The phrase “on the line” defines this state perfectly for skydiving. When we are on the line, we are flying as aggressively as possible while still maintaining total control of the jump. “Under the line” refers to when we are being too passive or cautious and not flying as aggressively as we can. “Over the line” is when we are being too reckless and flying more aggressively than the team can control.
A slalom skier can only go down a hill as quickly as he can control. If he tries to go faster, he will be less efficient in his handling of the course and will lose time or fall on his face and be out of the race. On the other hand, if he is led by the fear of falling, his priority becomes not to fall rather than to go as quickly as he can control. This approach will prevent him from pushing himself to the fastest speed of which he is truly capable.
The same is true for skydiving teams. Many skydivers are capable of individually moving quickly. But to score the most points possible in formation skydiving, we go as quickly as we can while making the smallest, most efficient moves possible, keeping the entire team perfectly synchronized.
When a group of recreational jumpers forms a team, their skills have not yet developed. They may have the ability to move quickly but not the experience and training to control it. In order to keep control of the jumps, they may be able to fly at only 30 percent of their full speed. With time and training, they become more consistent. This consistency provides more control and with it the confidence to fly faster.
Though the percentage of max speed the team is capable of evolves, the mental process of flying on the line stays the same. The skill of flying on the line is the same skill at 30 percent, 50 percent or 100 percent power. When we are on the line, we are at our best. We trust our instincts, and we naturally perform up to our full potential.

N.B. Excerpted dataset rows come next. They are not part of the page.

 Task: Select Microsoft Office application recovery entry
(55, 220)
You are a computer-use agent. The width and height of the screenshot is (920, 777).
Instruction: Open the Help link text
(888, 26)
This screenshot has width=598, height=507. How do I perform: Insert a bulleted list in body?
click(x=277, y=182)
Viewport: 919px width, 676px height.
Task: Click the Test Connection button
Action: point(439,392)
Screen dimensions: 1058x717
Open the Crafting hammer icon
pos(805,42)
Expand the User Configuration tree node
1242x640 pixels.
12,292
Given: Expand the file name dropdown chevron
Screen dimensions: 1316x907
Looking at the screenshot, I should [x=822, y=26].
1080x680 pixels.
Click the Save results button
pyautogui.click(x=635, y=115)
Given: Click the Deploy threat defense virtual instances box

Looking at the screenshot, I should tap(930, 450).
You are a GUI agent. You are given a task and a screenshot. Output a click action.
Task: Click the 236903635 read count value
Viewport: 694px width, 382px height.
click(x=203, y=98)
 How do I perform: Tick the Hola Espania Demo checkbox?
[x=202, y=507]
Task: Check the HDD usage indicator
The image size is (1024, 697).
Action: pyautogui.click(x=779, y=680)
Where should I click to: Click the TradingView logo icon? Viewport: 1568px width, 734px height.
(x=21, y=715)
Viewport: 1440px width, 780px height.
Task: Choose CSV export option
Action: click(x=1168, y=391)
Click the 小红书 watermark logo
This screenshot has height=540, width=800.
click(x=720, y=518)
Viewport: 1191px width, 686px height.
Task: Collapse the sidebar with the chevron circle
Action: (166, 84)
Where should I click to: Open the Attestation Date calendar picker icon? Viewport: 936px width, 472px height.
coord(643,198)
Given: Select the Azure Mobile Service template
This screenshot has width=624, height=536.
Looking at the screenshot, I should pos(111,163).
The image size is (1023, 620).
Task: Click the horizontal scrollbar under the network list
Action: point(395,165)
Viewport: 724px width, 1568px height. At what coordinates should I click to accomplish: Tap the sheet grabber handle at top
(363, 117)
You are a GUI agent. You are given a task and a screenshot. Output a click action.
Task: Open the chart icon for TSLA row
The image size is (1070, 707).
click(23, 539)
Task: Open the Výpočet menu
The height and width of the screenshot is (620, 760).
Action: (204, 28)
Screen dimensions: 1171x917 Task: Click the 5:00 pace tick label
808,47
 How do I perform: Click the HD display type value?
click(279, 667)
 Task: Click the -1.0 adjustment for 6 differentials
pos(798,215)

But if our instincts are to be overly passive or overly aggressive, then trusting our instincts will not lead to our best performances. We will tend to favor one side of the line or the other. We need to retrain ourselves to be instinctively on the line. Though it may be difficult to change who we are, it is not impossible. We are certainly able to change who we are in the limited context of athletic performance.
When we review and evaluate our performance, it is not enough to ask whether it was technically correct. We want to lock in our natural performance so that we train it to be right on the line. We need to ask these questions: “Was that our best?” “Were we on the line?” “Did we have more in us?” “Could we have been more aggressive?” “Were we too aggressive, almost out of control?” “Do we need to calm down more?”
In order to be right on the line, give yourself conscious reminders during your preparation, when visualizing and during the actual performance. If you are someone who tends to be too passive, you will need to tell yourself things like, “Go!” “Push it!” or, “Gun it!” If you are someone who tends to be too aggressive, you’ll need to tell yourself something along the lines of, “Stay calm,” “Stay cool,” or, “One at a time.”
At any level, flying on the line defines your best. You are flying at the maximum speed you can control. The mental process and feeling of being on the line stays the same as your skill and abilities advance. Your abilities change, but the skill of performing up to the full potential of your abilities doesn’t change. You must learn this skill at the beginning of your training and continue to practice it as your skills evolve. Engaging in competition will be just another step in this process.
Understanding Your Game
Four-way formation skydiving (FS) is the most popular discipline in competitive skydiving. Though formation skydivers train to be lean, strong and flexible, skydiving differs from other sports in that there is no particular physical size or shape that has an inherent advantage. Sure, if a team wants to achieve its ideal fall rate, each member will have a specific ideal weight he needs to maintain, but there is no one body size that is essential to excel in the sport. You can’t be a 125-pound female and play professional football or weigh 200 pounds and be an Olympic gymnast, but people of both these sizes have won skydiving championships. Athletes of all shapes, sizes and genders can compete head-to-head on an even playing field.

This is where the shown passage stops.